Jim Happ from Labcon North America, which manufactures ecological laboratory aids, estimates that in order for bioplastics to actually replace petroleum products, they would have to cost about 64 crowns per kilogram. However, such prices simply cannot be achieved at the current technological level.
How are hemp plastics
The biggest problem in processing cannabis into bioplastics is the formation of long chains of fatty acids, which are then moldable. This process is easier when working with fossil fuels, because they form chains naturally. Hemp fibers only have to be made mechanically from plants, which makes the whole production considerably more expensive.
Another problem is that hemp bioplastics cannot fully decompose in a dump; special composting plants are needed for this. These would guarantee their complete decomposition within six months after the collection. This also only adds to the whole process at a price that most unfortunately do not intend to pay yet.
Are hemp plastics at all suitable for us?
Honestly, hemp plastics could actually be up to us too much degradable. They start to fall apart in the first year after their production. But we want to use some things longer.
To solve this problem, we would have to add other components to hemp plastics in industrial production that would guarantee their required functionality and durability - such as polymers. However, this eliminates the required biodegradability.
Biodegradable plastics only decompose fully in a suitable environment and at the appropriate pressure. Unfortunately, the ocean does not have any of these necessary properties. Jacqueline McGlade, chief researcher at the United Nations Environment Program, explains: "It's a good idea, but it doesn't work. A large number of biodegradable plastics, such as shopping bags, only decompose at temperatures around 50 ° C - and they really do not have such oceans. Water does not lift bioplastics, which means that they will sink below the surface and thus avoid UV radiation, another decomposing factor. "
And although eating cannabis is perhaps a little healthier than that made from oil, marine life will continue to be endangered.
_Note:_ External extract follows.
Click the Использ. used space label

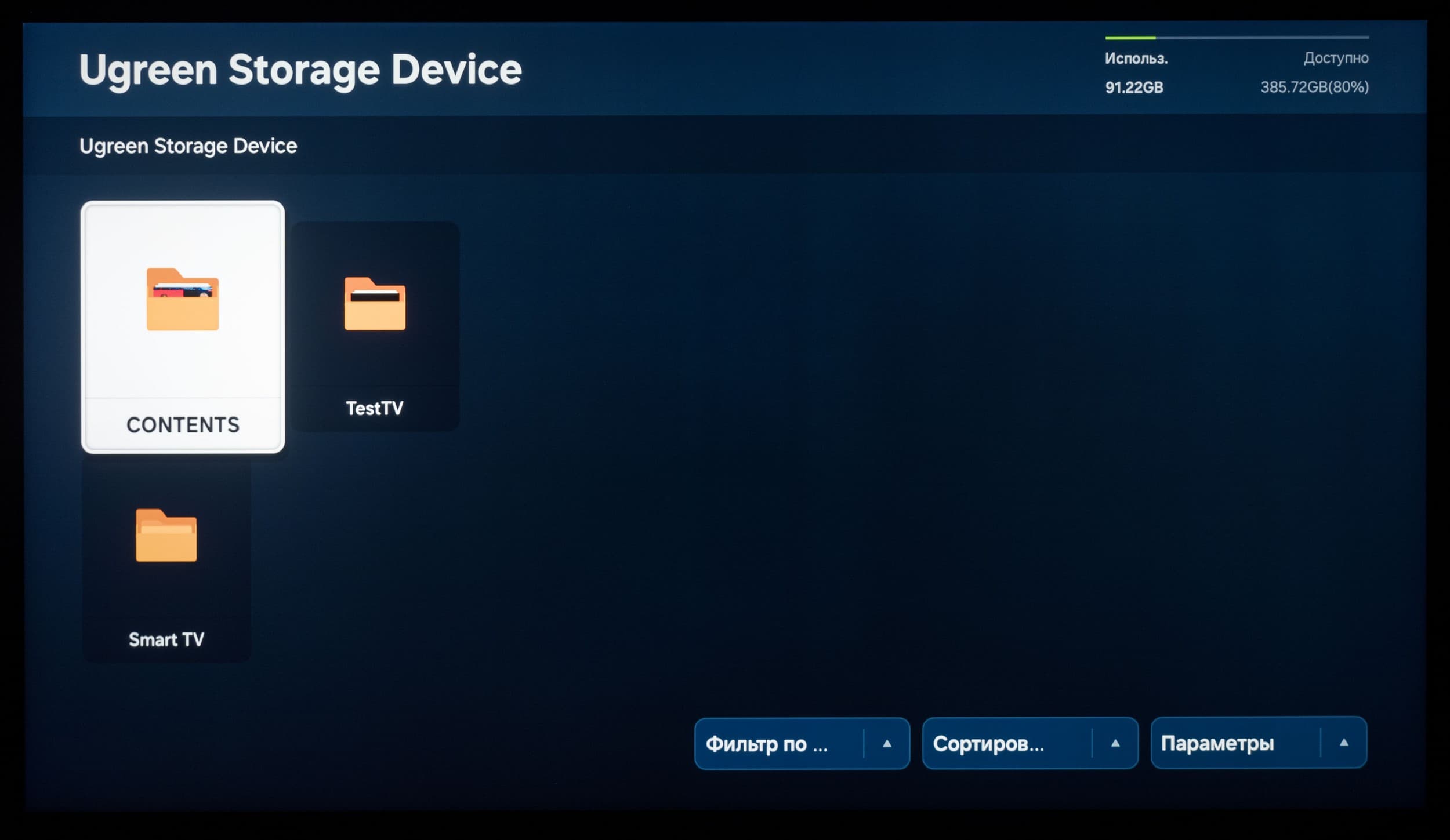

McGlade adds that another problem is additives, which are mixed into biodegradable materials in an effort to make them a little more environmentally friendly: "If we throw away such plastics, it is [these additives] that can do a lot of damage to the environment."
However, McGlade and other experts point out that the material from which we make plastics is not actually our biggest problem - that is, their consumption.
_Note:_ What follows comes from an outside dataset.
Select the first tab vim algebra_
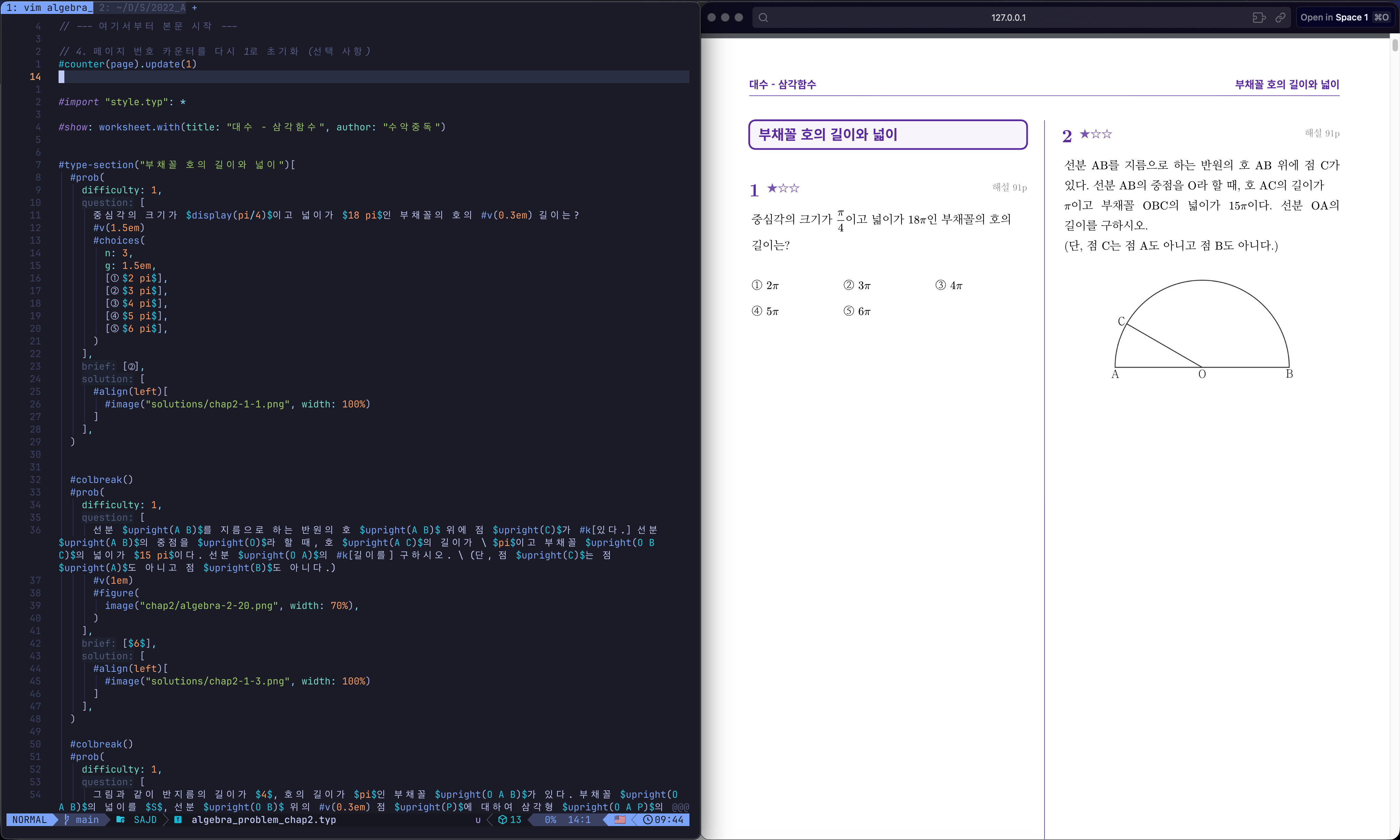pyautogui.click(x=49, y=7)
Unfortunately, the fact is that people don't just give up plastics overnight. Some companies, such as Hemp Plastic Company, would like to offer biodegradable plastics as the ultimate solution to all our problems - but unfortunately we must admit that this will not save us. The only thing that can stop the murderous wave of plastic waste is the decision to completely change your shopping and storage habits.
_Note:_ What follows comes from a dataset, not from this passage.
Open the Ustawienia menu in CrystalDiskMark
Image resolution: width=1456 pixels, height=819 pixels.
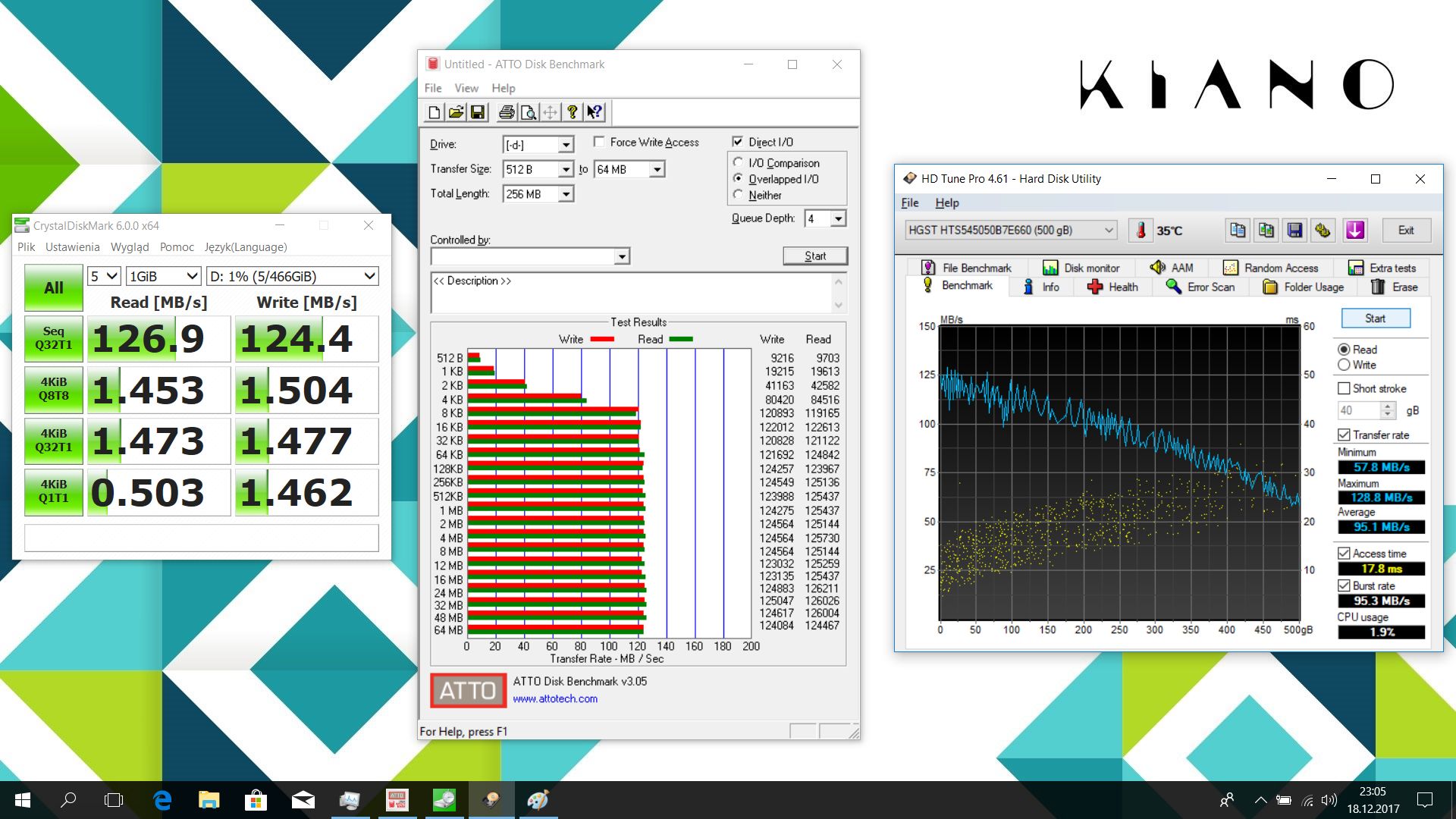pos(72,246)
But when we work on such a radical change, more environmentally friendly additives (such as cannabis) could, of course, help us reduce the incredible amount of emissions released into the air from the production of plastics from fossil fuels.
Companies such as Lego and Ikea, which produce long-term functional plastic products, or Coca-Cola and Body Shop, which use bioplastics, are trying to change the focus of the plastics market. Some scientists think that this is also a step in the right direction, although of course we will need a much more effective solution in the long run.
The question that everyone should answer in their own minds is whether it is even necessary to invent a completely new type of plastic, when we can choose greener materials than plastics and a generally greener lifestyle.
The average Westerner throws tens of kilograms of plastic in the trash every year
Experts point out that the material from which we make plastics is not actually our biggest problem - that is their consumption.